Data analysts appeared, some as a follow-up to the previous statistician role, and others “out of the blue”, bringing in their analytical skills, mainly. The technically skilled would then work with creating databases and the extracts and transformations needed, while the analysts would look at the prepared data with a front-end BI tool.

And Where Did This Lead To?

As of today, it looks like the business world has stepped back a bit – it doesn’t need nearly as many data analysts as it did during some time, and, hence, the movement toward such a job title is not as significant anymore.

Many of those who did get in during the good years may still be there, now having some specific skills with the tools, procedures, and needs of the company where they work, but there is not as much talk about the phenomenon anymore: that “anyone” can become data analysts, especially if they are an inward, autistic type of person.

Actually, I think that many of those who did move into such a job, weren’t any more autistic than most other people. But they felt comfort in using this label for themselves, to sort of excuse why they were less popular in social life, etc., even though I would claim that “social life” also had it’s part of the blame. There is not necessarily anything special with a person who isn’t accepted in a social context – it can just as well be that the others aren’t very open to such differences that are common between people.

In other words, I will not deny that autistic people or people on an autism-spectrum fit well into such a role, but it is likely that many other people also fit in. And the way the recruitment processes work in many companies has probably led to quite many on the specter being rejected when applying for a data analyst job, so many of these jobs are probably occupied by non-autists.

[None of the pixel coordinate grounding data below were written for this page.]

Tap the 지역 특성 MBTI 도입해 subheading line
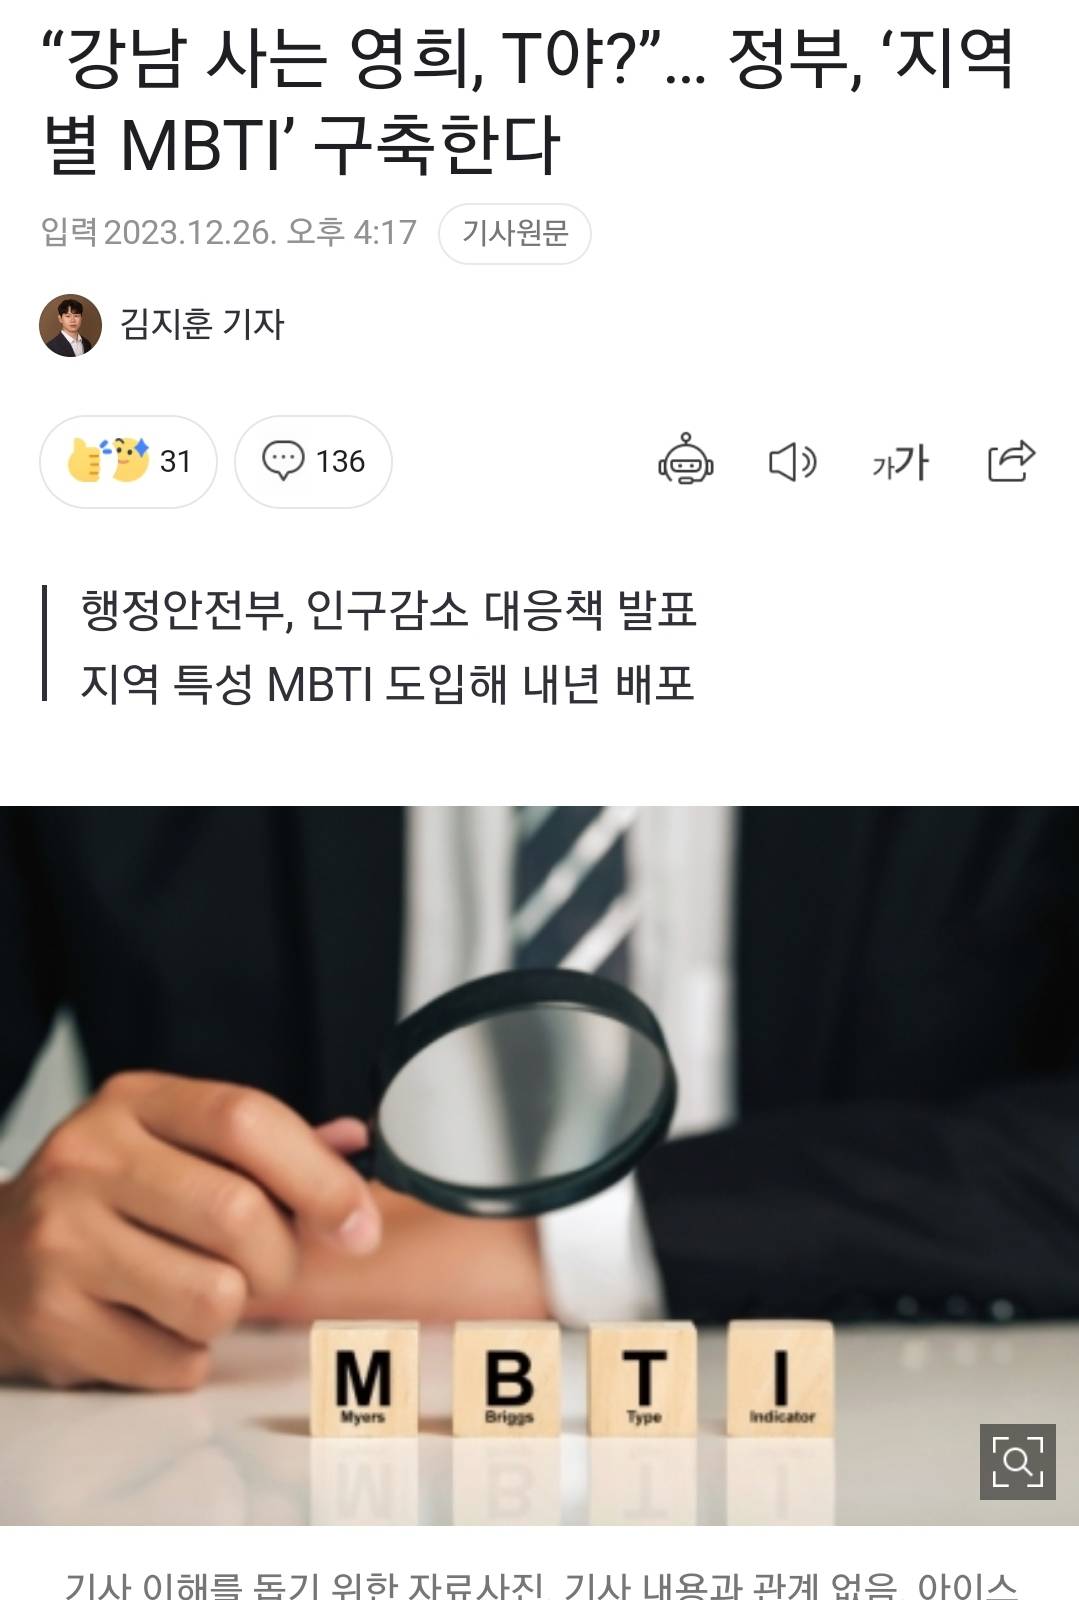This screenshot has height=1600, width=1079. 387,684
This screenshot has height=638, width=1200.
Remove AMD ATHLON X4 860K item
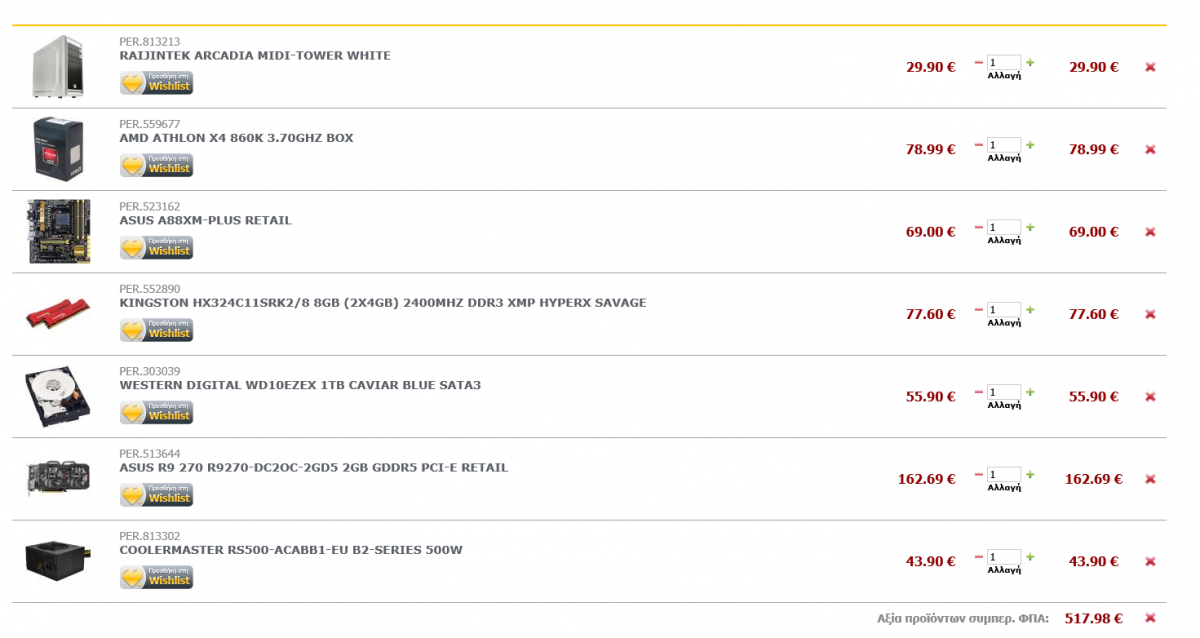(1150, 149)
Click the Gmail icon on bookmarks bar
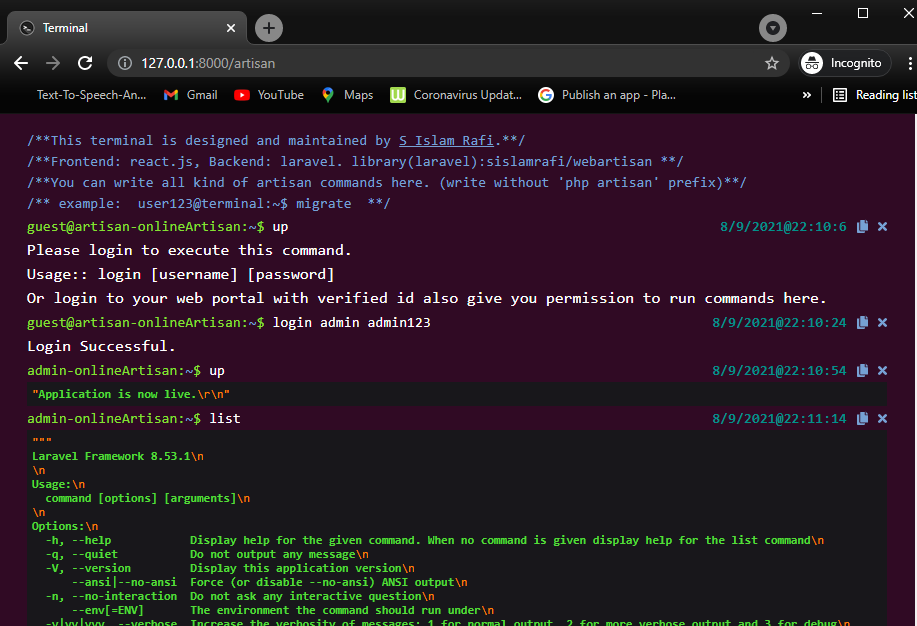 (172, 94)
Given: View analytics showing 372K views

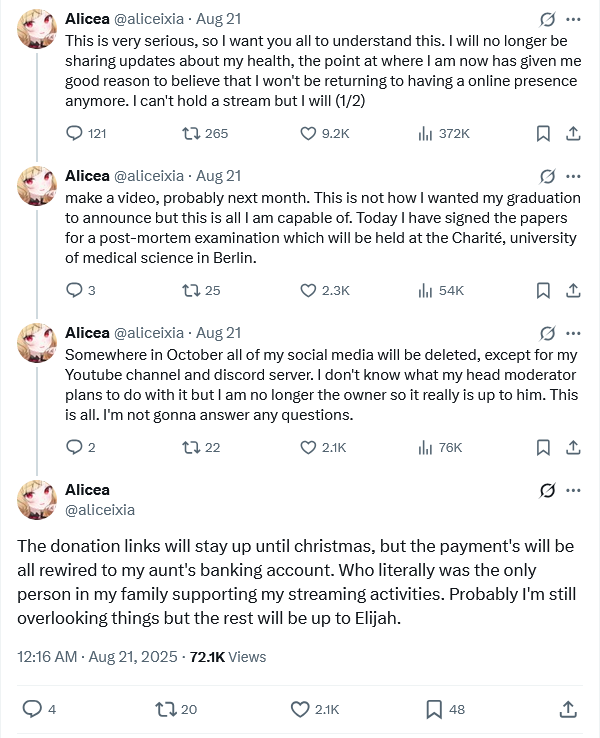Looking at the screenshot, I should point(424,133).
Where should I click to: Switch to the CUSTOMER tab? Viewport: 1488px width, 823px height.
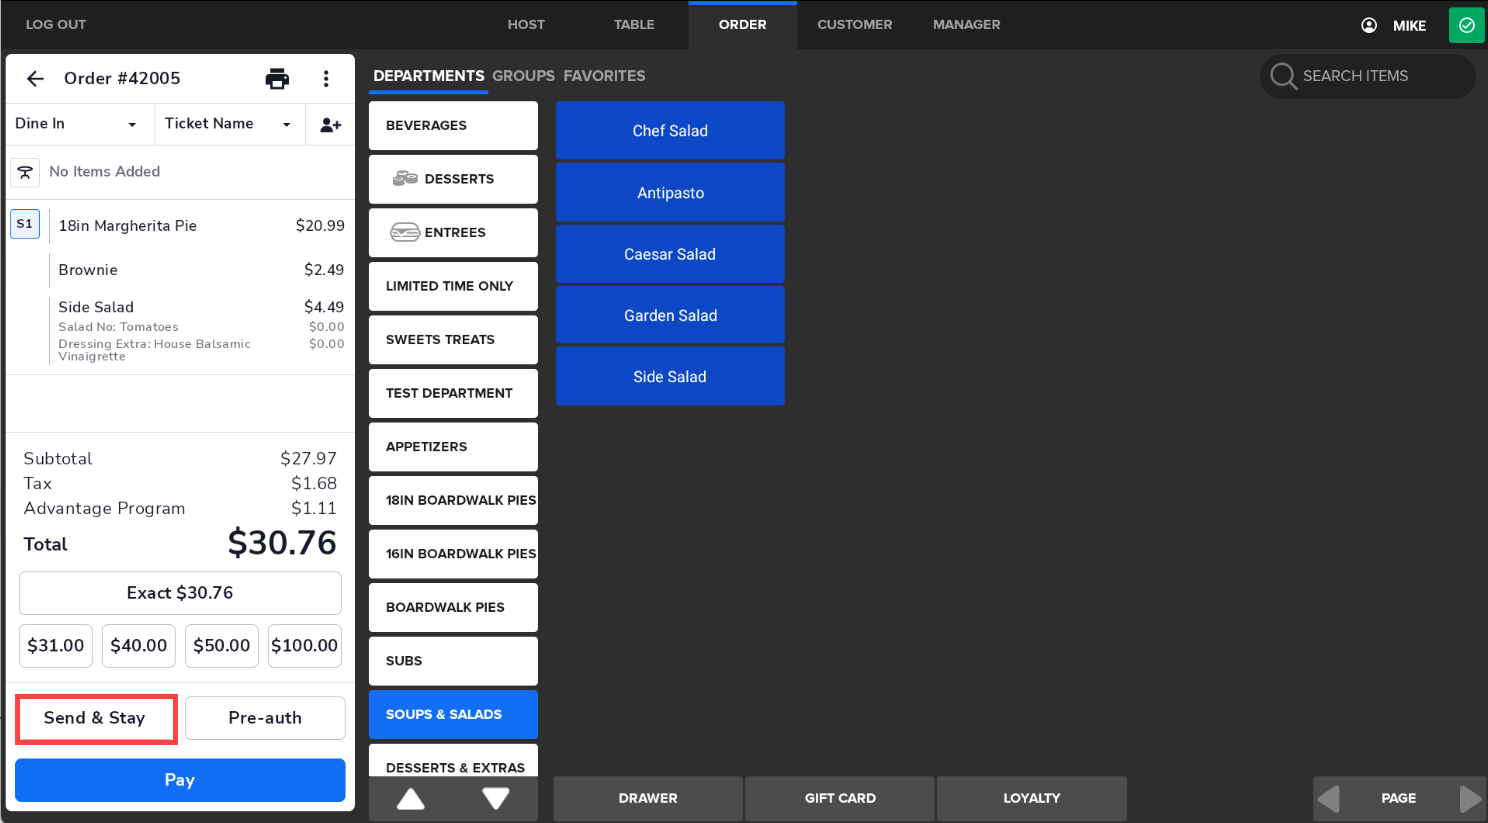point(854,24)
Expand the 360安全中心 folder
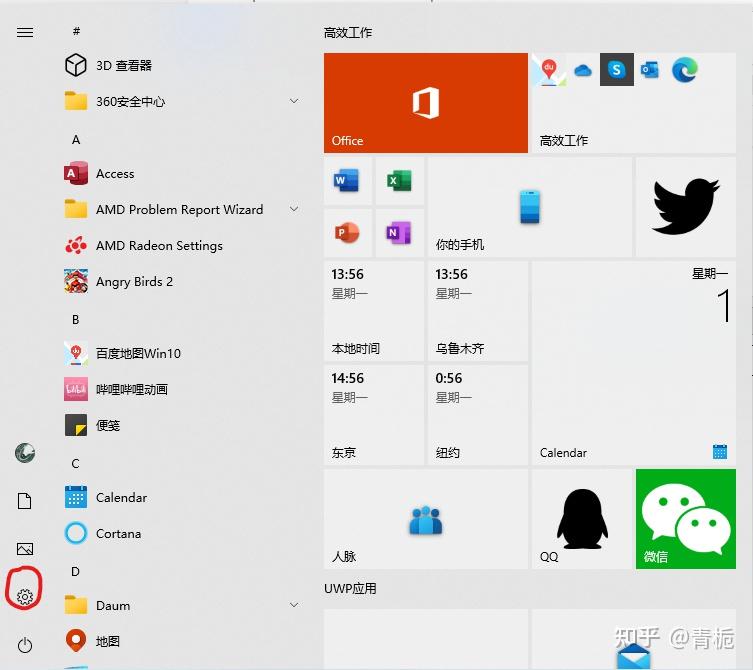The image size is (753, 670). (294, 101)
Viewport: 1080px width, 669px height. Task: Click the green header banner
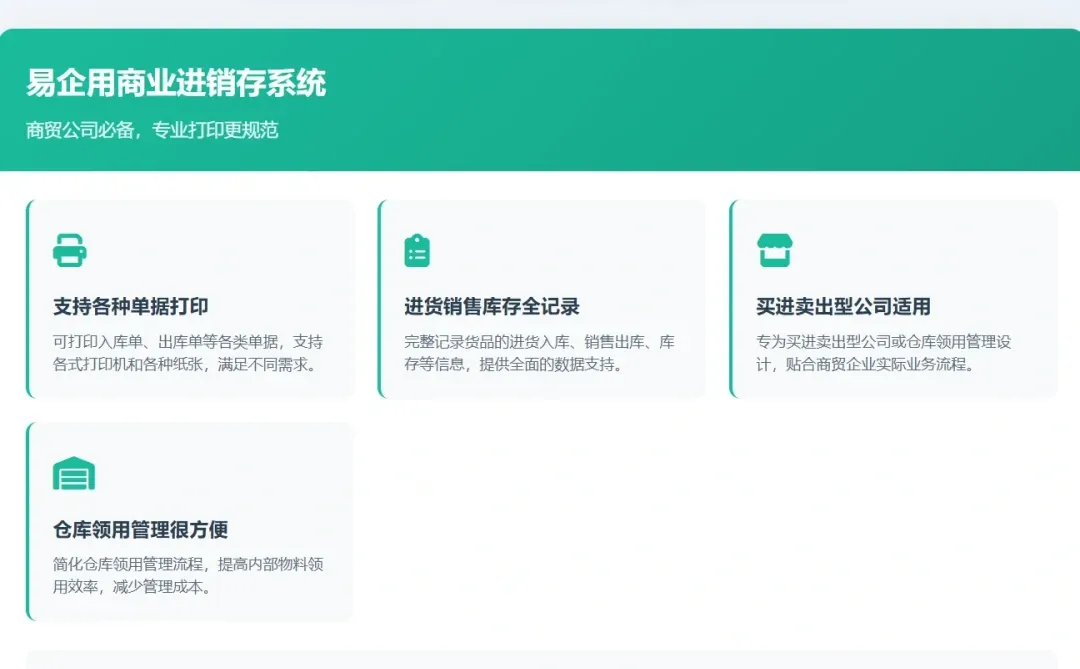(540, 95)
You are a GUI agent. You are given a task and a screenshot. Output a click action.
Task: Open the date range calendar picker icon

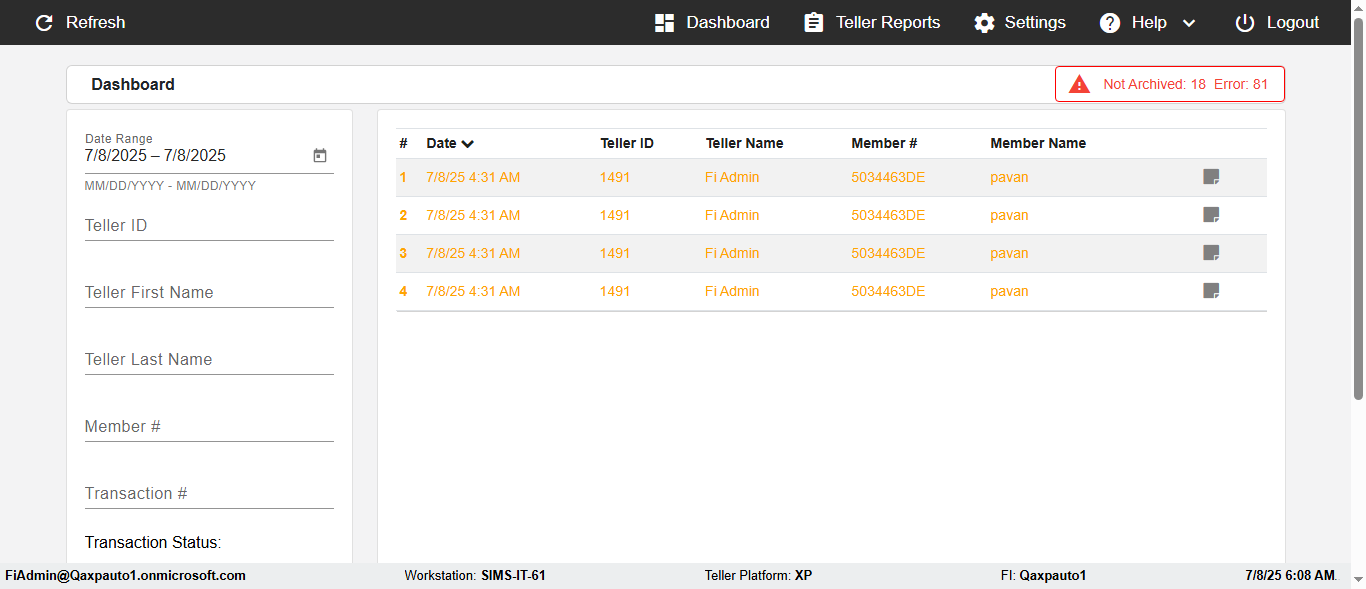[x=320, y=156]
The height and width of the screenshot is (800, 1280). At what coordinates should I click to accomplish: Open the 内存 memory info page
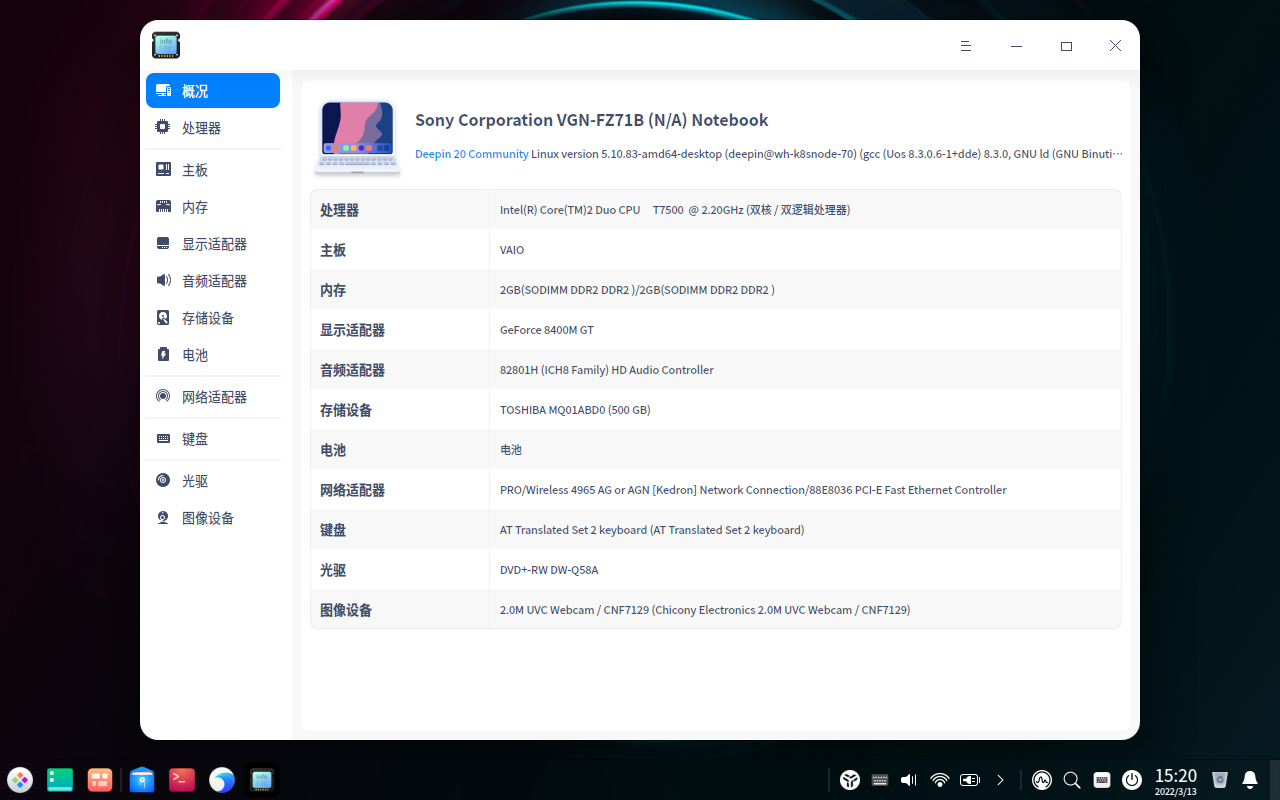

Very many people have an analytical sense. They both like and are good at studying problems and finding their solutions. The many detective stories in books and on TV should indicate this, but also the many jobs as Support Engineer, etc., where one person helps another find the nature of a problem and then helps them move forward toward a solution.

In fact, that’s how most jobs work, now that I am thinking about it. A plumber looking at your tubing at home will as the very first thing ask you some questions about the nature of the problem, then do some research of their own, and finally move on to first describe the problem, calculate a price, and then fix it.

The difference that makes some people want to work with data analysis, is a bit more subtle: it’s about the scope of analysis. How long it takes, and how wide the thoughts need to get away from the core topic – how much of the world needs to be included in the thinking. And, of course, something about feeling comfortable when working with numbers.

It is not strange, thinking a bit further, that data analytics or BI, whatever it is called locally, is being performed to some degree by many different people in the organization. It isn’t an isolated task like database server installation, or the adjustment of a machine in the production – it is an area of skills that overlaps partly with other skills possessed by people in many other jobs.

And that could speak for being a lot more open to who you would hire for data analytics work. If you then need several people to work in that area, this allows for each of them to specialize a bit, meaning that they don’t even need all the same practical skills – which should open up the candidate field even further.